(Direction)
Reproduce the data verbatim, starting at its first line and ending at the line containing "Action: point(1273,379)", including both of those lines.

(Supplied records)
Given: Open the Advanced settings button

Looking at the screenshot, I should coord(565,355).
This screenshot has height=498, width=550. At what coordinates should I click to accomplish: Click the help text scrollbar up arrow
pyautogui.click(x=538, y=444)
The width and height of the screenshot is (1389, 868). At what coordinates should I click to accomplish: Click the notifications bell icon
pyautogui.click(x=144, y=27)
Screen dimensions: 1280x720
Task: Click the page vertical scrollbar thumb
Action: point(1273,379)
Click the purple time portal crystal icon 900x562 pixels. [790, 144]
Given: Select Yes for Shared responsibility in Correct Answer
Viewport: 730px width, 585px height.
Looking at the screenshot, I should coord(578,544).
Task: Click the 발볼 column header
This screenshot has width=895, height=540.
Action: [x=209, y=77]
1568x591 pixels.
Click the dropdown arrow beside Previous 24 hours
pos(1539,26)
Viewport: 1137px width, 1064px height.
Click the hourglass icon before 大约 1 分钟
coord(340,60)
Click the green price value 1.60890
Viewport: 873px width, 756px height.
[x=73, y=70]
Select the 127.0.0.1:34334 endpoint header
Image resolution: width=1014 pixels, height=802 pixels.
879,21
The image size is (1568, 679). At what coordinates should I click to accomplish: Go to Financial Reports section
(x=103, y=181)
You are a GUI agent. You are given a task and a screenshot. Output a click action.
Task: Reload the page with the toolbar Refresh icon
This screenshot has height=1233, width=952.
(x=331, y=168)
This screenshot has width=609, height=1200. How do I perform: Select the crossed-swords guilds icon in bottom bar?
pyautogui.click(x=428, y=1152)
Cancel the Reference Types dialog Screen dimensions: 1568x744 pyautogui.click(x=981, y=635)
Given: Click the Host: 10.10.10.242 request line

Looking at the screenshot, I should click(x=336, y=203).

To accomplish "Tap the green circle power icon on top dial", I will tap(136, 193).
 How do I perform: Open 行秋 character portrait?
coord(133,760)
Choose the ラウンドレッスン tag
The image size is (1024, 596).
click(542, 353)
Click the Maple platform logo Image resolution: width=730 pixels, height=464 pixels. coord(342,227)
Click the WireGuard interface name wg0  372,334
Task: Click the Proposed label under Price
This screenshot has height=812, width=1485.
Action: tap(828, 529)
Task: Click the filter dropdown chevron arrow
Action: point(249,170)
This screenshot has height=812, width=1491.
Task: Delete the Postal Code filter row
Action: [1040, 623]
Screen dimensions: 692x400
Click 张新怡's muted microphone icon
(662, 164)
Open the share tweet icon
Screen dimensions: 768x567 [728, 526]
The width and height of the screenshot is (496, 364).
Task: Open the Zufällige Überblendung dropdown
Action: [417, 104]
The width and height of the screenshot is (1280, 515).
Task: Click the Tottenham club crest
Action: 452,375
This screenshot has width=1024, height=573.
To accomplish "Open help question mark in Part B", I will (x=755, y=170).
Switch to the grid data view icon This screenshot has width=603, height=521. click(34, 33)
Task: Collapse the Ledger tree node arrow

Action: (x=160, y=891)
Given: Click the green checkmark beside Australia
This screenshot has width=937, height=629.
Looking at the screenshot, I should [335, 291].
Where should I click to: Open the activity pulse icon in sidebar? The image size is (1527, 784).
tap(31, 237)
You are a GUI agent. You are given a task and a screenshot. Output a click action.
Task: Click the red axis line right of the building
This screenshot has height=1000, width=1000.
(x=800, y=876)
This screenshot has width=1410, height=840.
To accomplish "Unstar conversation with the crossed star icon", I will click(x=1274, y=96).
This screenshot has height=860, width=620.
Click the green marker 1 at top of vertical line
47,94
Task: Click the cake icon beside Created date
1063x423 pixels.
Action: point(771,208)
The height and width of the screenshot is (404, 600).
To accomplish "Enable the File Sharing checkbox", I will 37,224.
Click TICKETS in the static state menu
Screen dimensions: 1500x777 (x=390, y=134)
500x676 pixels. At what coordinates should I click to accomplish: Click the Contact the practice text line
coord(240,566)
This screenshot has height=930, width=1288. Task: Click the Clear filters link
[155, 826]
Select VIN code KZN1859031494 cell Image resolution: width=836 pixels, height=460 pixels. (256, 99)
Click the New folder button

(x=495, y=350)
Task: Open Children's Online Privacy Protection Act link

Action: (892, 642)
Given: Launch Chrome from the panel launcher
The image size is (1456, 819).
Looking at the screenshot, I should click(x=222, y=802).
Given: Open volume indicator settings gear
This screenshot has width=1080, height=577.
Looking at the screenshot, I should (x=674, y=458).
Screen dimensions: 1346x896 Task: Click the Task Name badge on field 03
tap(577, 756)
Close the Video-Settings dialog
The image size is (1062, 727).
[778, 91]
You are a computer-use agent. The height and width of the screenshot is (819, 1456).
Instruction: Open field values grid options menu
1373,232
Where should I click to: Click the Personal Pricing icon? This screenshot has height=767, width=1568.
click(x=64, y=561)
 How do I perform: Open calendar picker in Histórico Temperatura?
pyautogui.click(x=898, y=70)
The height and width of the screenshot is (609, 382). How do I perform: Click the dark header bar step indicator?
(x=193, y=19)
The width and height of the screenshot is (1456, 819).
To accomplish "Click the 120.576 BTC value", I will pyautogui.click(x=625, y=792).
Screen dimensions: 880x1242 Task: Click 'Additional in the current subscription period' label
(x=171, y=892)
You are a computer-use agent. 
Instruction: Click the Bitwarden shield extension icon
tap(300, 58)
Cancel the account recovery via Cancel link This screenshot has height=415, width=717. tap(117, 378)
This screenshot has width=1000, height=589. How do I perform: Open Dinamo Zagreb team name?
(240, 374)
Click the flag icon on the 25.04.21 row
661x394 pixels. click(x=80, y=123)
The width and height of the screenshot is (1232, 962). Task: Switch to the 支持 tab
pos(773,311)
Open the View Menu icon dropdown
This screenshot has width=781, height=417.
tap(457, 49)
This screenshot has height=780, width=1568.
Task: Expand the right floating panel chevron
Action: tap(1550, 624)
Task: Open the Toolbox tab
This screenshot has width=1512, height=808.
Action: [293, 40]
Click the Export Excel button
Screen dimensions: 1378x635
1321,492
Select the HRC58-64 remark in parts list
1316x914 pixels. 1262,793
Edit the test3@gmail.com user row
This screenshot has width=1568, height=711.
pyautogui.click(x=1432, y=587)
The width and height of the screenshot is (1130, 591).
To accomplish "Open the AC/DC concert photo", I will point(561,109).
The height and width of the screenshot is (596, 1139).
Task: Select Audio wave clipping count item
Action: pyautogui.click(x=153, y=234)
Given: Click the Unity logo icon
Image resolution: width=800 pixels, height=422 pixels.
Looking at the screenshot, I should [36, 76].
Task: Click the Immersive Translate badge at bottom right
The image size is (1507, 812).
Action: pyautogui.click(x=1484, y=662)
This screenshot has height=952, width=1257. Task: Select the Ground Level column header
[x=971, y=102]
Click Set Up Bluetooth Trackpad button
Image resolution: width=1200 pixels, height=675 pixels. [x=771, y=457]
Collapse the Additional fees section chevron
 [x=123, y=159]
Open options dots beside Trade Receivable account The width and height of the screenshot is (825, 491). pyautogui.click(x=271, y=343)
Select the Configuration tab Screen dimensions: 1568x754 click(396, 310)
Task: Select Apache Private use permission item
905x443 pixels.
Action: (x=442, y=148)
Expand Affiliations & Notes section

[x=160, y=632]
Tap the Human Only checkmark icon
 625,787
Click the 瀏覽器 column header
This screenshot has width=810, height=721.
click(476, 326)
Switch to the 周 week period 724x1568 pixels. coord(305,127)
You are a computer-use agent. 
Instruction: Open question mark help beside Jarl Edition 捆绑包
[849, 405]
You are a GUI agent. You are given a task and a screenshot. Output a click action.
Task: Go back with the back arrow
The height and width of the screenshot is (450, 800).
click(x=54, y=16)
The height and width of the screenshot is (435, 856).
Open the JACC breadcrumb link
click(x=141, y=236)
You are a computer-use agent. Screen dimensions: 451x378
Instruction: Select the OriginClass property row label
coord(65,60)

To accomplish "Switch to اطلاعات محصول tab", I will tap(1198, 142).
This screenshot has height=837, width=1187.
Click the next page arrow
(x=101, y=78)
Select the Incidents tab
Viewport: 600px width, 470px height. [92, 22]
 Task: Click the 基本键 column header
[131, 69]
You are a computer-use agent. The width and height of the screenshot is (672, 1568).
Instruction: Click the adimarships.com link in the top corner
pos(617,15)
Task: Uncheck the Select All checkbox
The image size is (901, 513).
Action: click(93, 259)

(The output)
Given: Open the Advanced settings button

Looking at the screenshot, I should coord(565,355).
This screenshot has height=498, width=550. At what coordinates should I click to accomplish: Click the help text scrollbar up arrow
pyautogui.click(x=538, y=444)
The width and height of the screenshot is (1389, 868). At what coordinates should I click to accomplish: Click the notifications bell icon
pyautogui.click(x=144, y=27)
Screen dimensions: 1280x720
Task: Click the page vertical scrollbar thumb
Action: point(1273,379)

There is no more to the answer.